7/2/2012 9:31 PM
On Thursday, June 28, 2012 the United States Supreme Court (SCOTUS) upheld the provisions of the Affordable Care Act (ACA), including the Medicaid eligibility expansion (with a caveat that Congress may not rescind existing program funds if states choose not to participate in the eligibility expansion of their state’s Medicaid program). The Court affirmed the controversial mandate provision, putting the penalty for not having insurance in terms of a tax which falls under Congress’ taxing authority. As a result, nearly all Americans must obtain insurance coverage or be penalized (aka taxed), and health plans must operate under the rules set forth in the 2700 page ACA law (e.g., accept all comers, rate restrictions, tax credits, ACO development, Exchanges, premium subsidies). For Medicare Advantage, Part D and ACOs it’s full speed ahead.
The SCOTUS decision brings a new degree of certainty to the future of health reform…and certainty is a good thing. While the November elections remain a factor in the ultimate fate of PPACA, over the next several months health plans should expect slew of new regulatory definitions to be delivered by HHS which will further solidify many components of the legislation. The general consensus among health plan leaders is that even with a November shift in the White House or Congress, much of health reform is here to stay…the train has left the station.

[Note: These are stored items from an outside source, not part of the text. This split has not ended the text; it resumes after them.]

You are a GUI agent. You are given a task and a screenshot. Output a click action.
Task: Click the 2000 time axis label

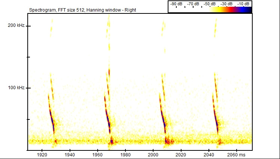[x=153, y=154]
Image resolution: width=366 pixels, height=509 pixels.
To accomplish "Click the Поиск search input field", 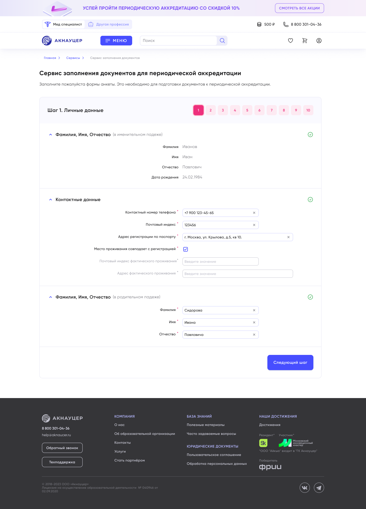I will (x=178, y=41).
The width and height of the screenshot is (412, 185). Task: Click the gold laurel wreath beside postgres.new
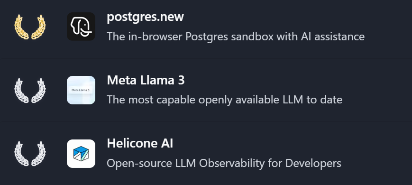[30, 27]
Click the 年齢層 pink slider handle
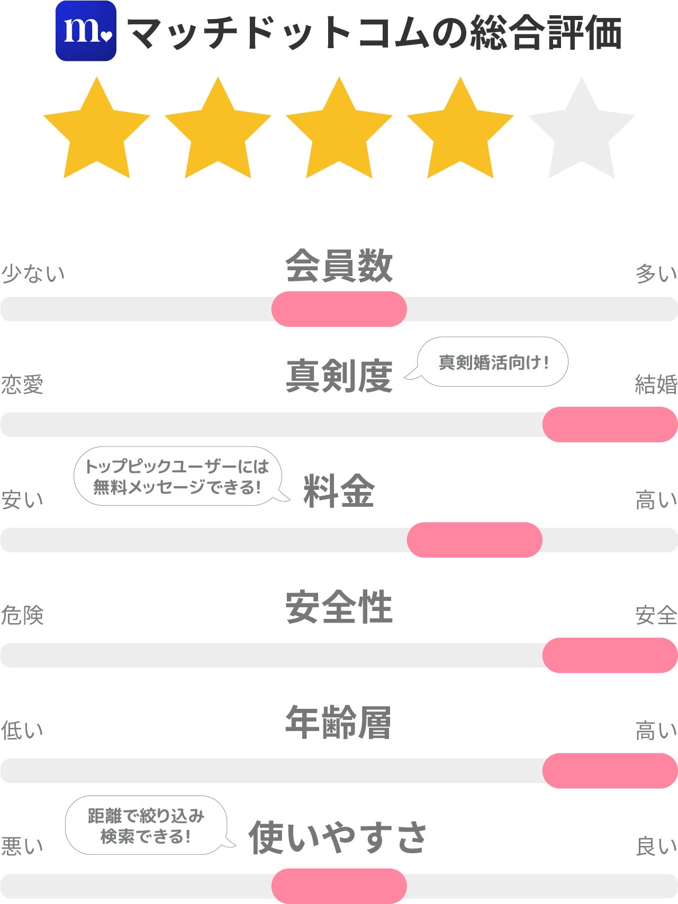Screen dimensions: 678x904 coord(610,771)
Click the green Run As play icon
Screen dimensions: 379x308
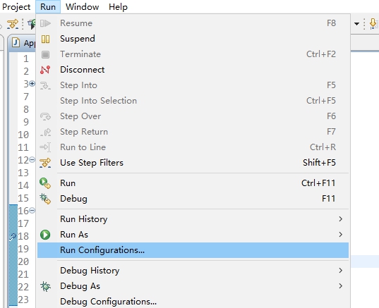pos(45,235)
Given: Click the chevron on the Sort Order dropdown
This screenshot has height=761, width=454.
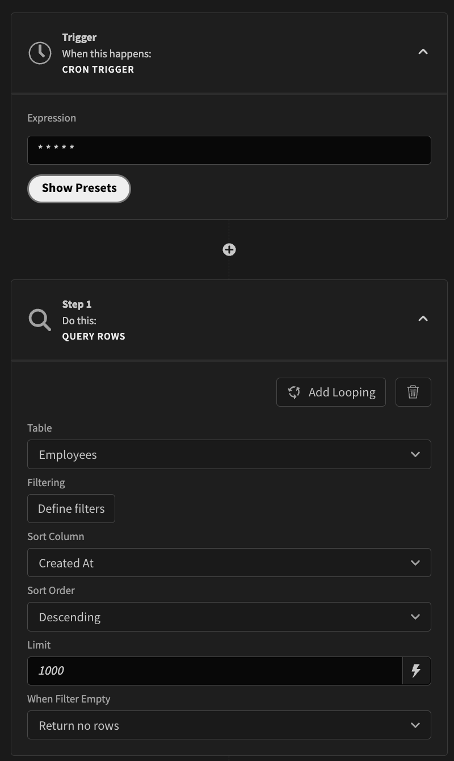Looking at the screenshot, I should click(x=415, y=617).
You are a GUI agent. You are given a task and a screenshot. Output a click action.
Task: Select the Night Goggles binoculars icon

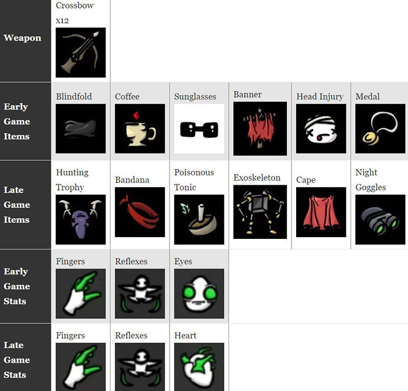tap(380, 220)
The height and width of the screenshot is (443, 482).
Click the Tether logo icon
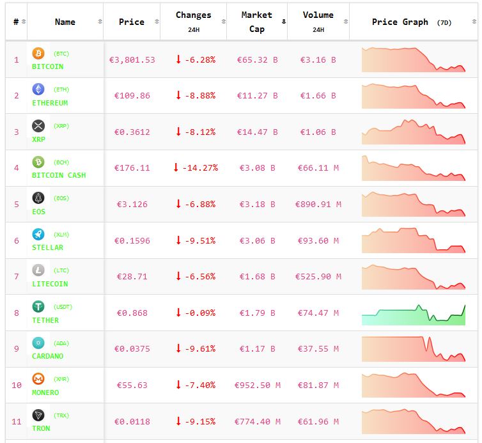point(38,306)
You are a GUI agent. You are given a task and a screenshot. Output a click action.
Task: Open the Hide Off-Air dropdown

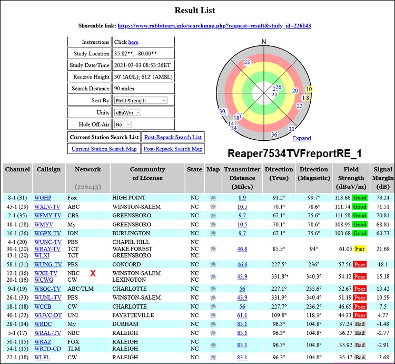click(x=122, y=124)
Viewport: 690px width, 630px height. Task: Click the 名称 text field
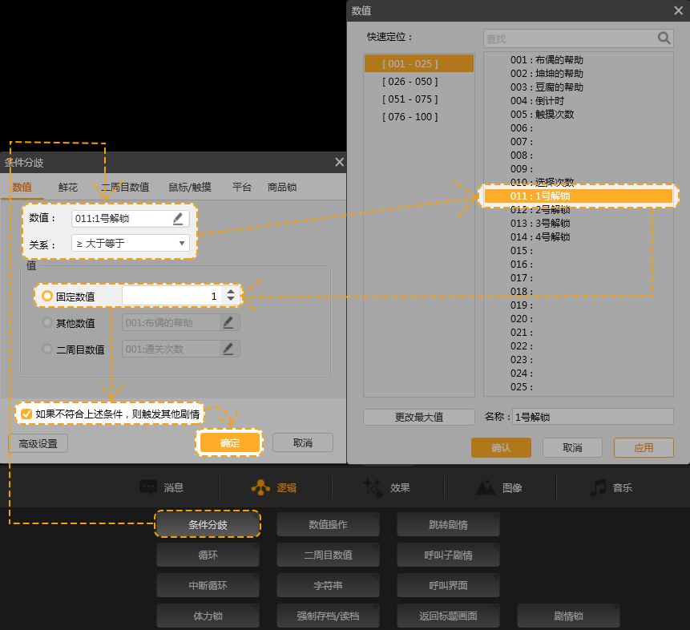[593, 417]
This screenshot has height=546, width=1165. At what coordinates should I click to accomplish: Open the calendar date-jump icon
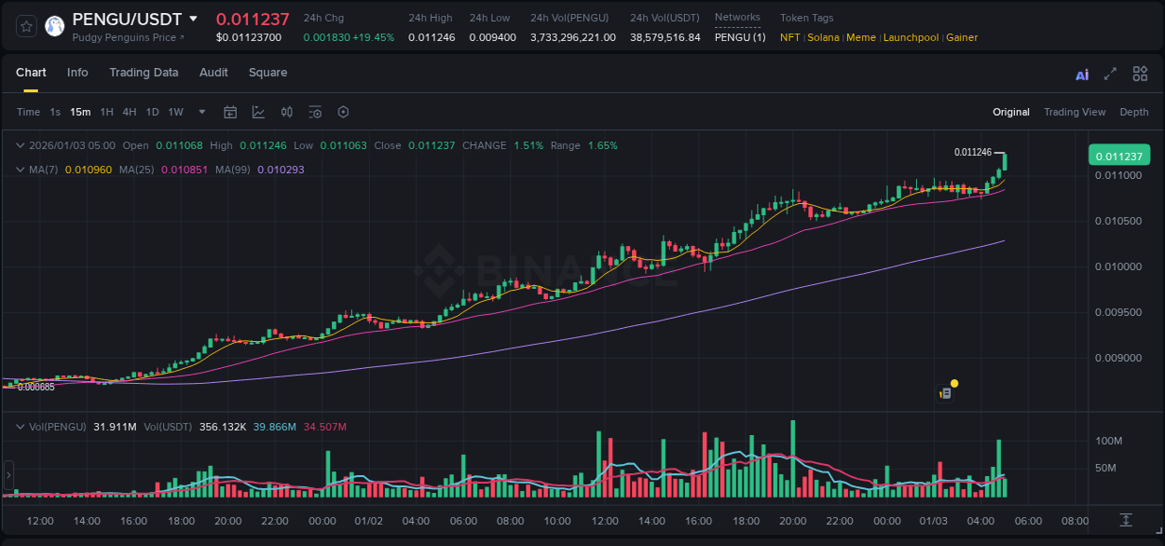tap(230, 112)
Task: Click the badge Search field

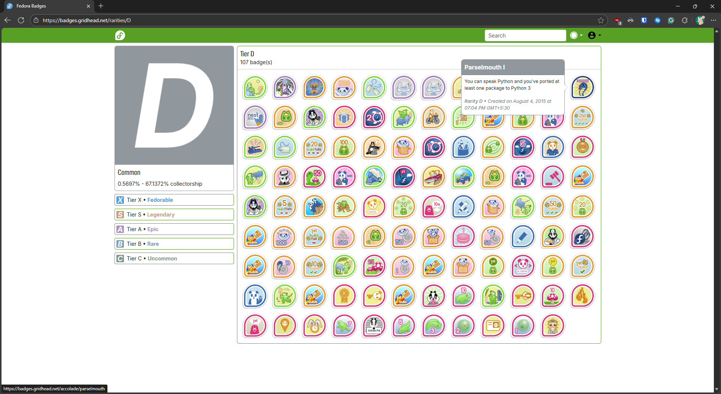Action: point(525,35)
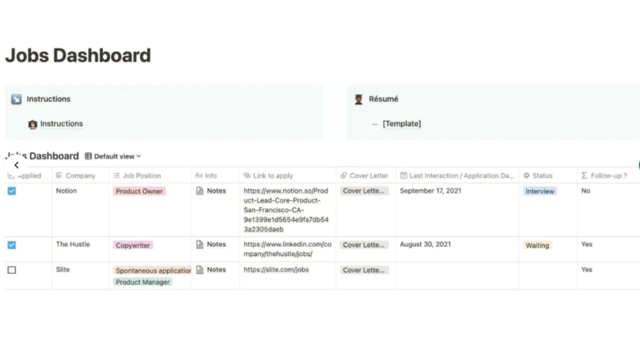Open the slite.com/jobs link
The height and width of the screenshot is (348, 640).
click(276, 270)
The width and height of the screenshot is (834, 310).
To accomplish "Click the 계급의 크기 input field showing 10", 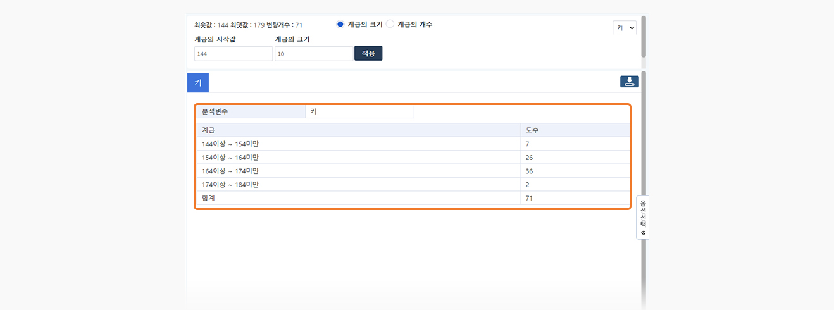I will (x=313, y=54).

KBM Group: Health Services believes a health plan’s ability to anticipate market shifts and prepare for strategic and tactical execution has reached a critical level of urgency. Informed decision-making will rule the day. This means identifying, defining and acting on strategic imperatives:
- Existing Customers: Supported by the mandate and with public and private health benefit exchanges now in hyper-speed development as a new distribution channel, plans need to deepen relationships with existing customers across product-lines and market segments. This means identifying and profiling a Plan’s most valuable and most vulnerable customers, and determining the mix of outreach that can start in 2012 to assure a Plan keeps their “best” customers.

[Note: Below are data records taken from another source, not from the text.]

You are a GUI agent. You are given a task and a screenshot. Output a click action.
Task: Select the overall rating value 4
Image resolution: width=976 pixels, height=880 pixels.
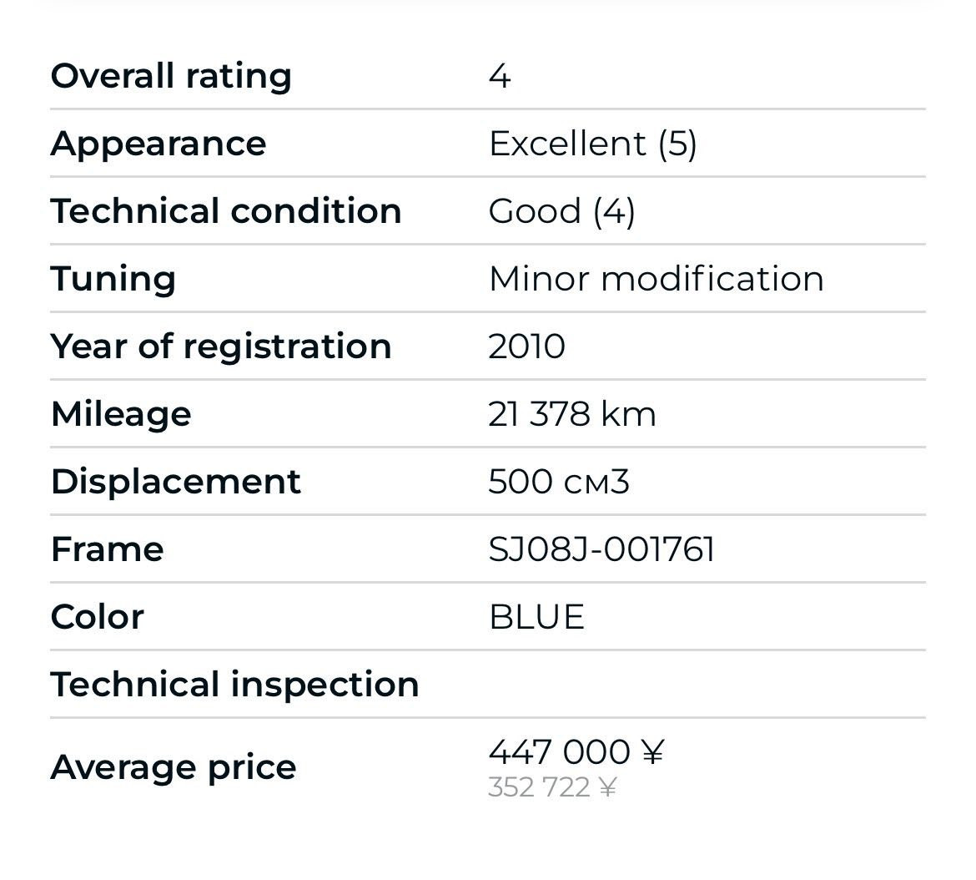(499, 76)
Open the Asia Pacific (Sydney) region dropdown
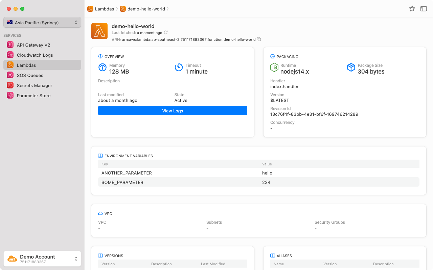The width and height of the screenshot is (433, 270). (x=42, y=23)
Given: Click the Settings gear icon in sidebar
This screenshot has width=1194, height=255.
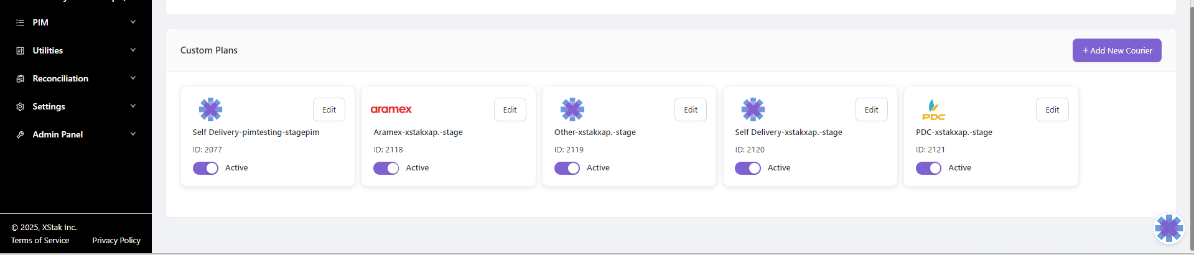Looking at the screenshot, I should pyautogui.click(x=20, y=106).
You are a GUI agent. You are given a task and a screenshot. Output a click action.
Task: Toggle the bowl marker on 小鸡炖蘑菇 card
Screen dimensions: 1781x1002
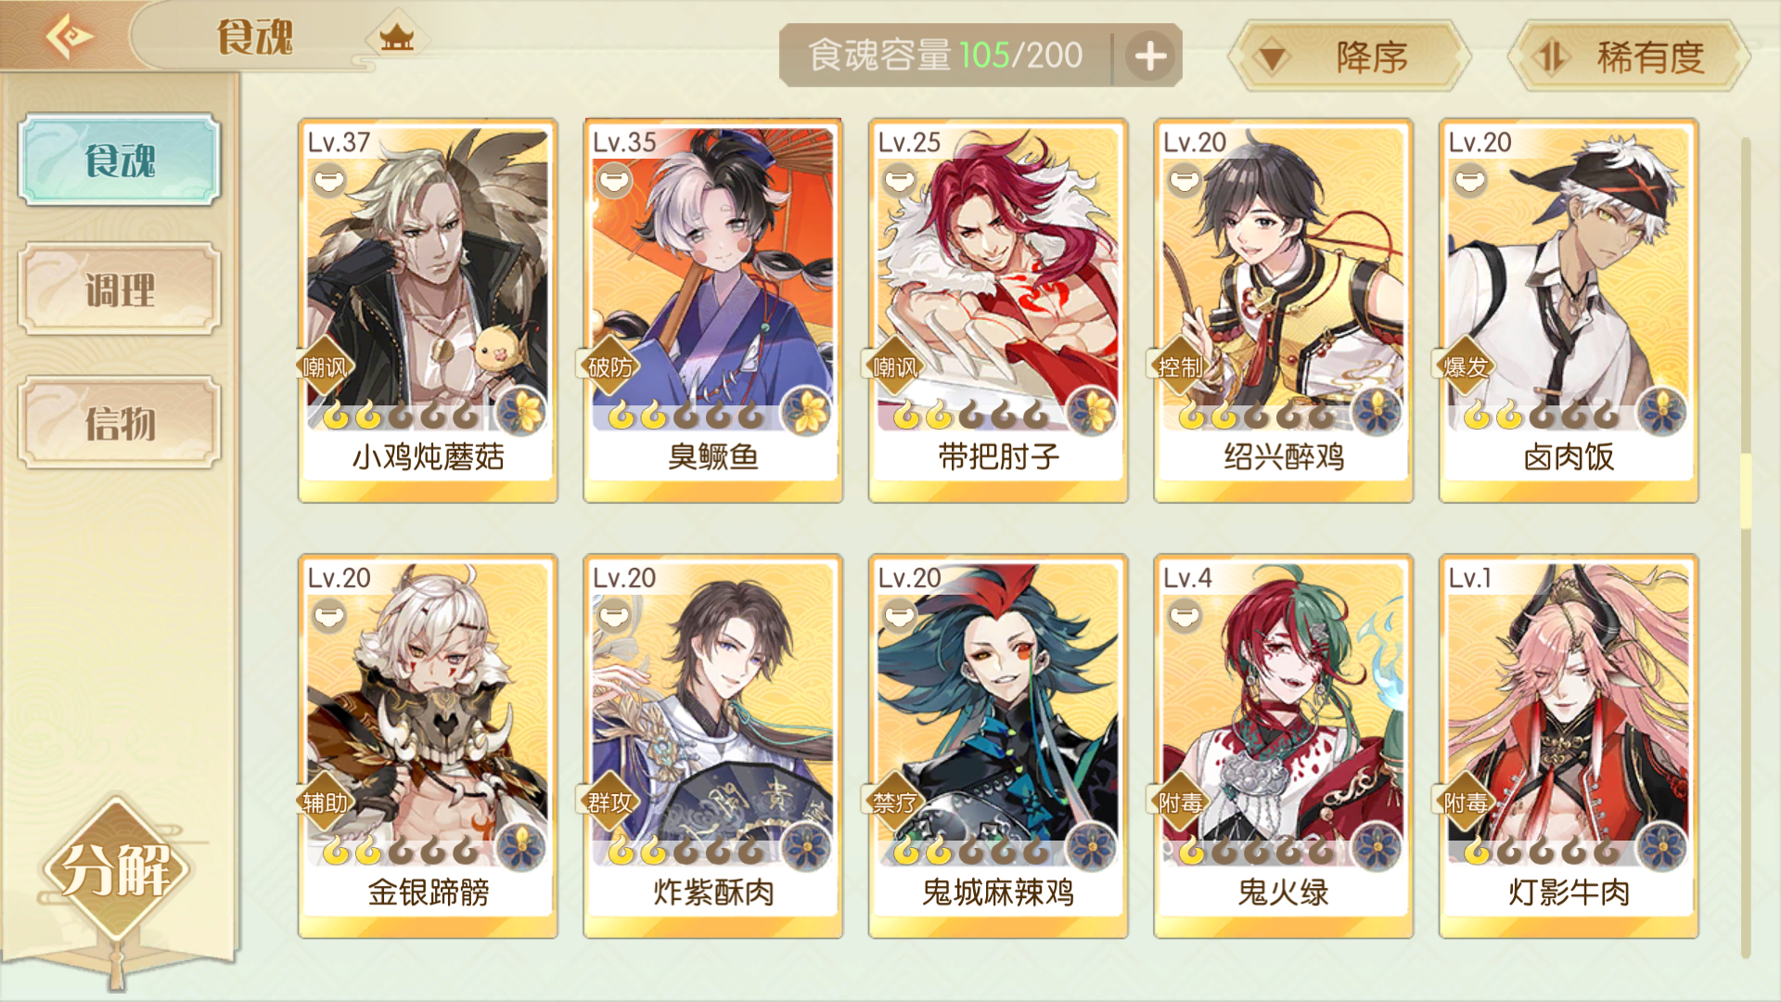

- Growth Potential: Across the country, ACA is expected to bring access to 30 million new customers; 24 million entering a new customer journey (aka Exchange), and possibly 16 million new Medicaid enrollees. As Plans evaluate their markets, understanding and segmenting these prospective customers – demographic, attitudinal and behavioral – is the only way to build an actionable marketing and sales plan that allows a Plan to get their fair share of consumers about to enter the marketplace.
It is expected that Exchanges (either State or HHS run) will come on-line in the fall of 2013 for open enrollment, with benefit activation starting January 2014. A year and a half is not a lot of time to get ready. Using the months ahead to optimize market position and value proposition is a vital success factor for every health insurer.